- What you are asked to do
Images are to be dropped, and the rest of the data reproduced exactly.

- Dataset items
____________________

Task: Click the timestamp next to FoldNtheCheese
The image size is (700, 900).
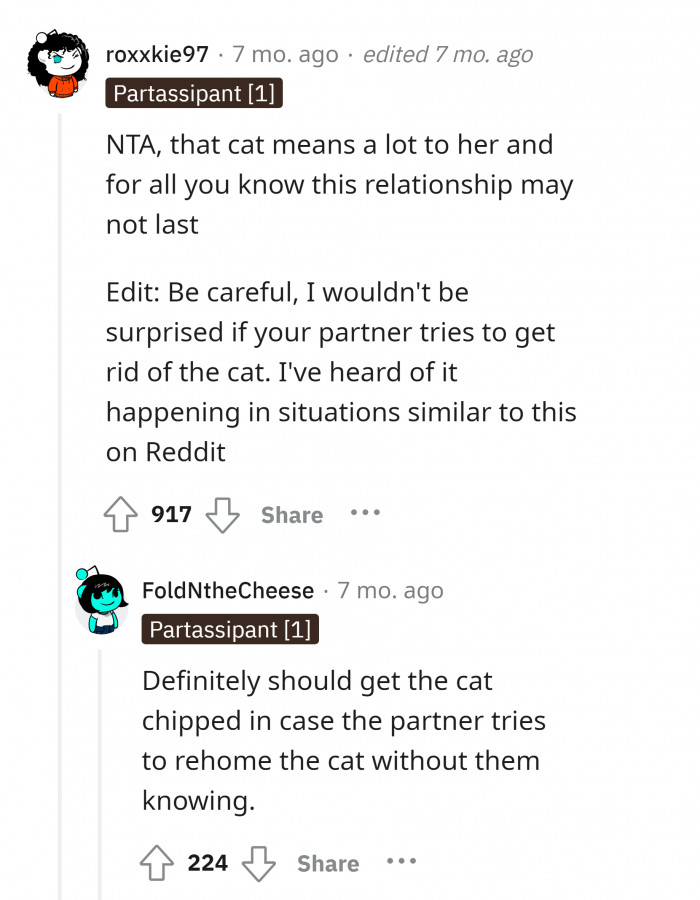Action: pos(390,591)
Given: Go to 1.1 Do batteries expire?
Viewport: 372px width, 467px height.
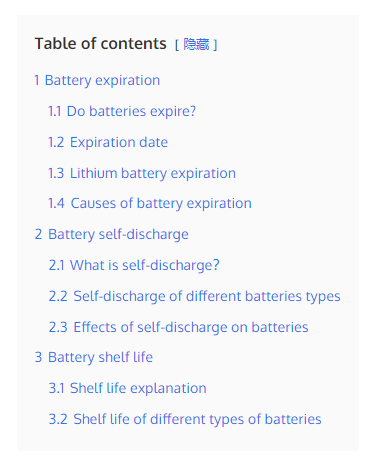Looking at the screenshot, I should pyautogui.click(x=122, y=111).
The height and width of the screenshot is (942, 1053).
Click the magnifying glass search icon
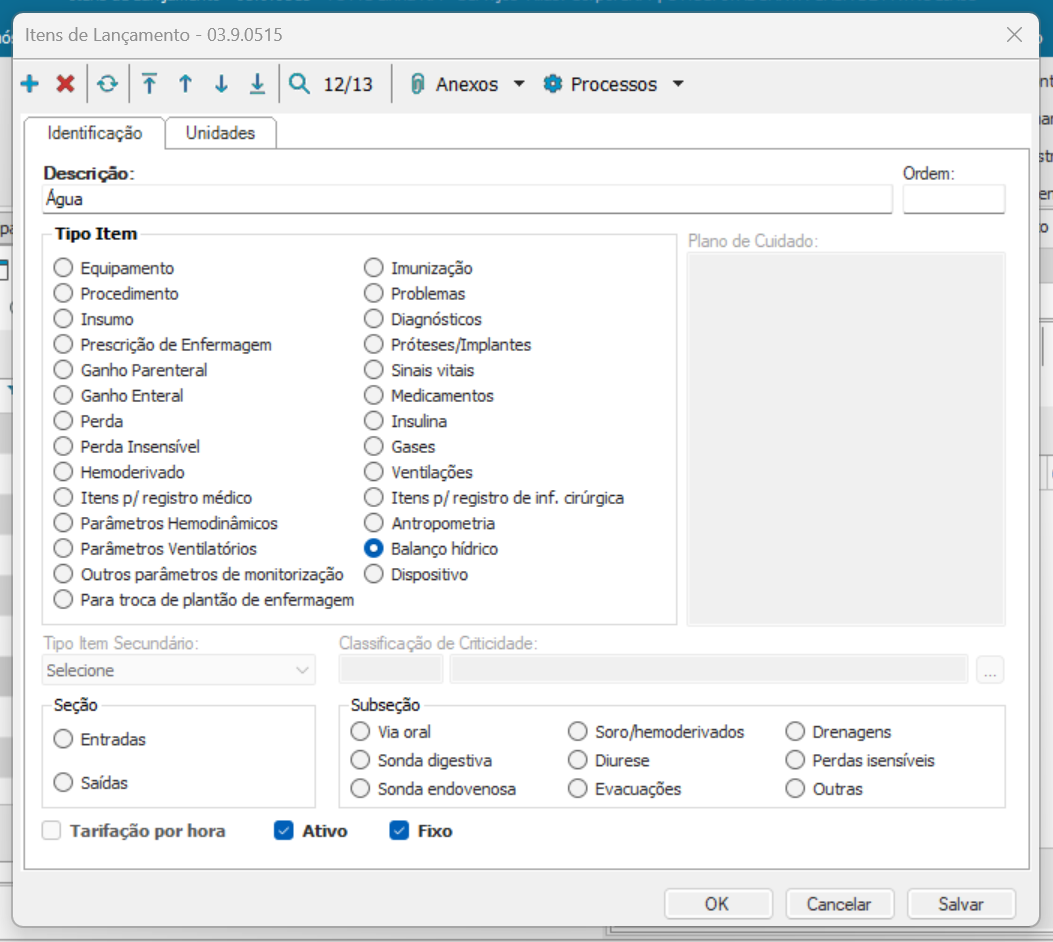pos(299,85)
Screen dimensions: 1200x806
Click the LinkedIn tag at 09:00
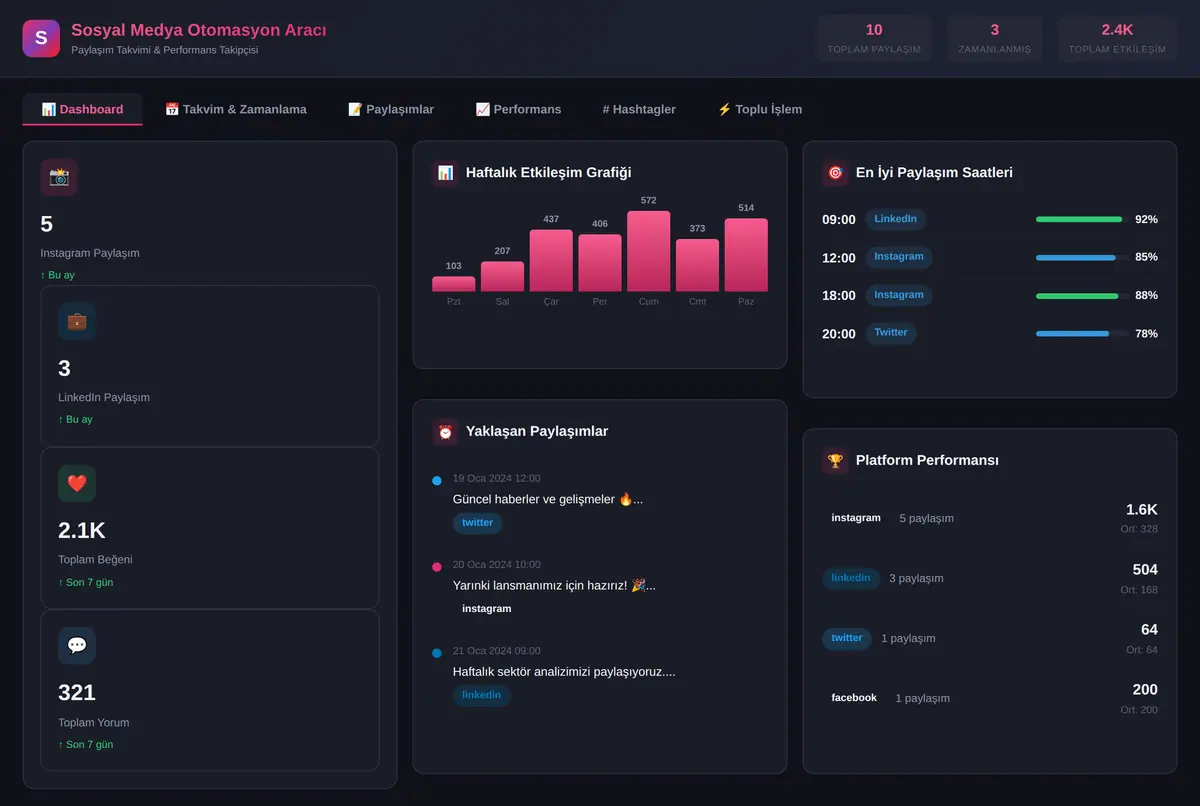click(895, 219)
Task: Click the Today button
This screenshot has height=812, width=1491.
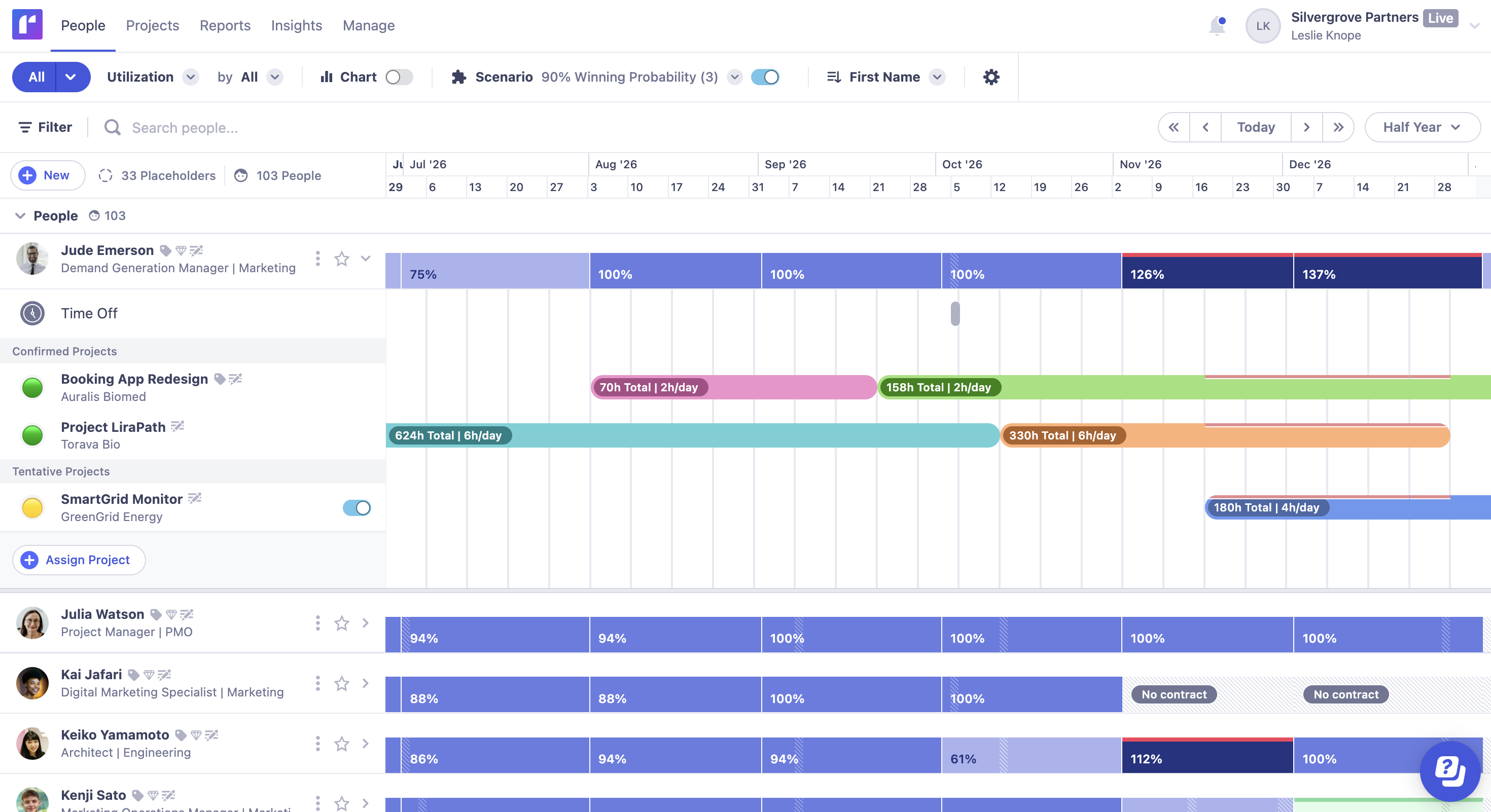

____________________

- Solution for this task
Task: Click the timestamp next to FoldNtheCheese
The image size is (700, 900).
Action: pos(390,591)
Given: Go to 1.1 Do batteries expire?
Viewport: 372px width, 467px height.
Looking at the screenshot, I should pyautogui.click(x=122, y=111).
The height and width of the screenshot is (942, 1053).
Click the magnifying glass search icon
pos(299,85)
Screen dimensions: 1200x806
Click the LinkedIn tag at 09:00
click(895, 219)
Task: Click the Today button
This screenshot has height=812, width=1491.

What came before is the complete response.